It is also possible to perform SECM in ac mode. Unlike dc-SECM this technique does not require the use of a redox mediator or the addition of an electrolytic salt. This technique can be particularly beneficial when negative interactions between the sample and its environment are to be avoided. As with dc- SECM the response measured is related to the sample type. For an insulating sample as the tip-substrate gap decreases the impedance magnitude (ac current magnitude) increases (decreases). Over a conductive sample, however, the response is dependent on the measurement frequency and solution conductivity. When the measurement frequency is low or the solution conductivity high there is an increase (decrease) in impedance (ac current magnitude) with decreasing tip-sample distance. The impedance (ac current magnitude) decreases (increases) with decreasing tip-sample distance when there is a high measurement frequency or low electrolyte conductivity. As with dc-SECM the resulting measurement provides information about both the sample topography and electrochemical activity.

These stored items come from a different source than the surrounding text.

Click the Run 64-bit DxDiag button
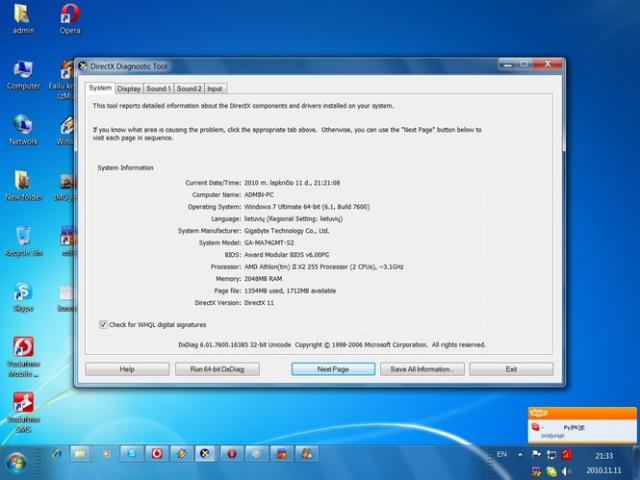 pos(216,369)
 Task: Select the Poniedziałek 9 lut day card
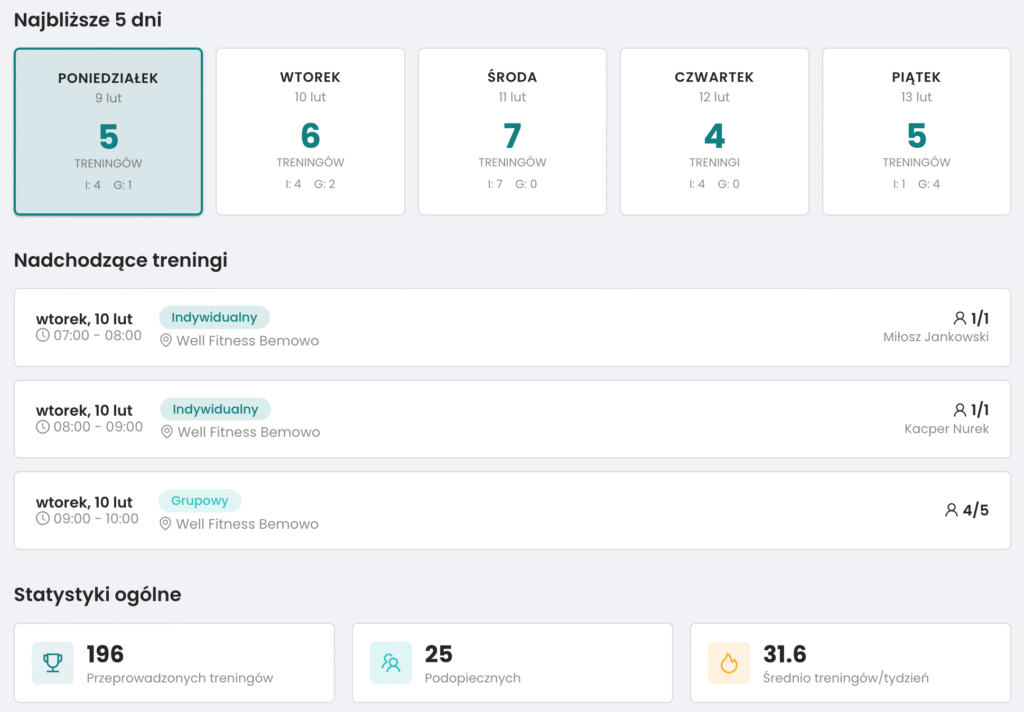coord(108,131)
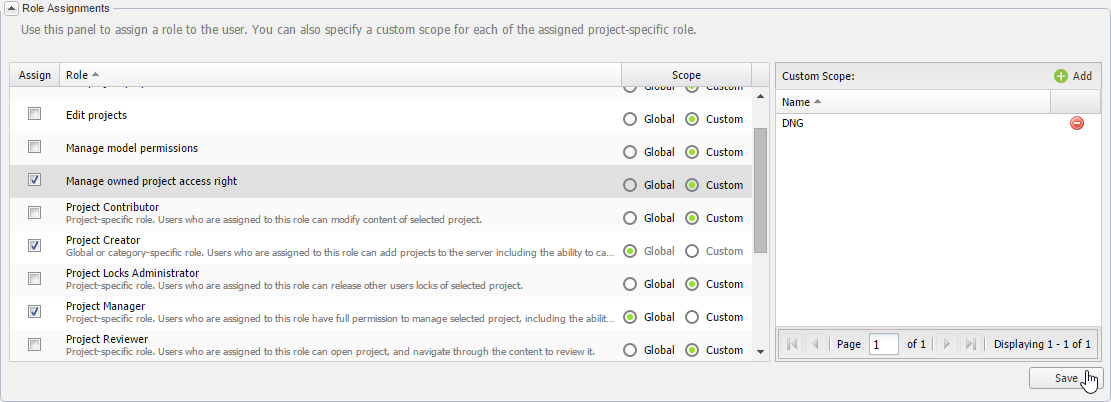Click the red remove icon next to DNG
This screenshot has width=1111, height=402.
coord(1077,123)
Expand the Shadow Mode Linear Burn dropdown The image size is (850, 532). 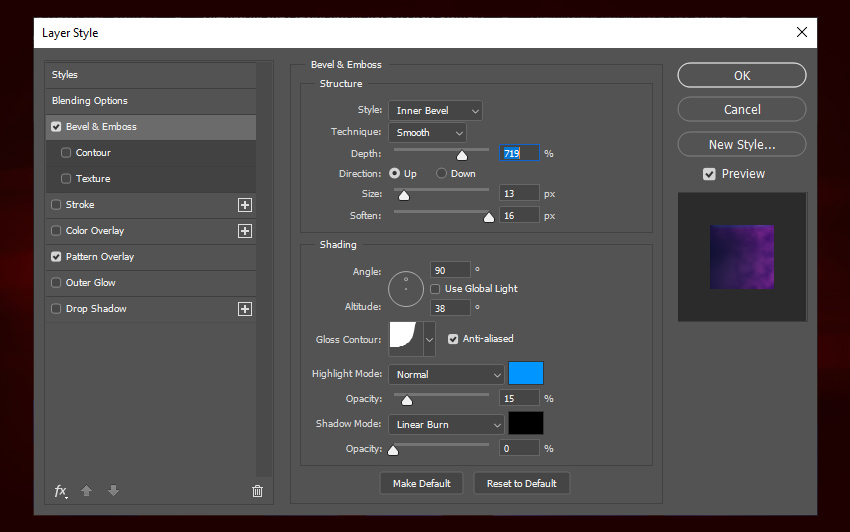coord(446,425)
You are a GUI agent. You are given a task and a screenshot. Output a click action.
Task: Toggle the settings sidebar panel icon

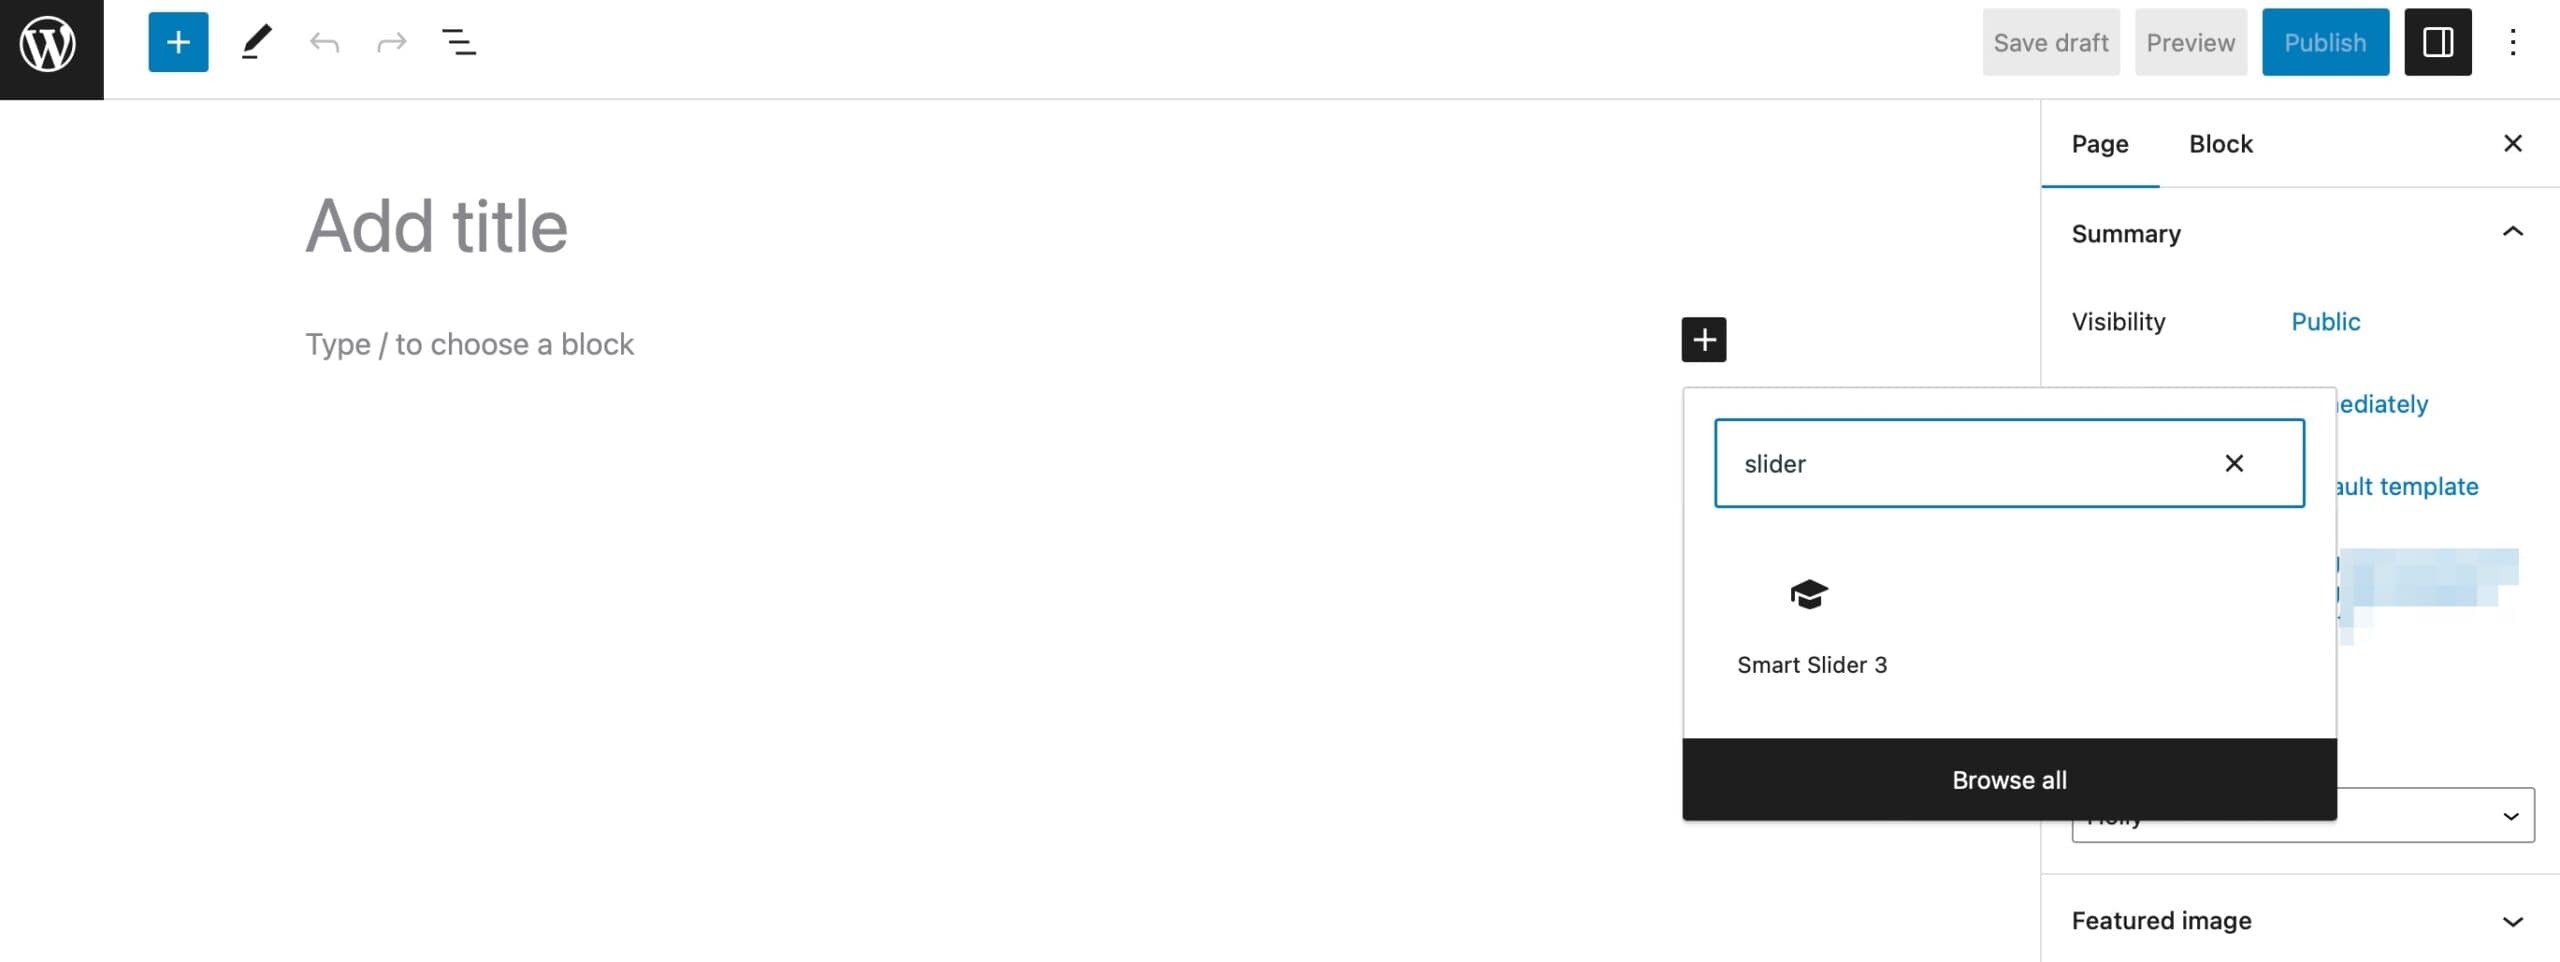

More information on ac-SECM can be found in the ac-SECM tutorial on the Bio-Logic website
[2] and in a dedicated application note [3].


The Si nanowire array was mounted in a µTricellTM. This was filled with 5 mM [Fe(CN6)]3-/[Fe(CN6)]4- / 100 mM KCl for the dc-SECM measurement and initial ac-SECM measurement. The sample was then scanned in tap water by ac-SECM. All measurements were performed using an Ag/AgCl reference electrode, a Pt sheet counter electrode and a
25 µm Pt probe. dc measurements were performed with a probe bias of -0.25 V vs. Ag/AgCl. In both sets of ac measurements an ac magnitude of 50 mV and frequency of 10 kHz was applied to the probe, a dc bias of -0.25 V and 0.65 V vs. Ag/AgCl was applied for the  measurement  in  5  mM  [Fe(CN6)]3-/[Fe(CN6)]4- / 100 mM KCl and tap water, respectively.  The  dc  measurement  was performed using sweep scan mode over a 2500 μm x 2500 μm area with a 16.67 μm step size. All ac measurements were performed in step scan mode using a 25 µm step size over a 2500 µm x 2500 µm area.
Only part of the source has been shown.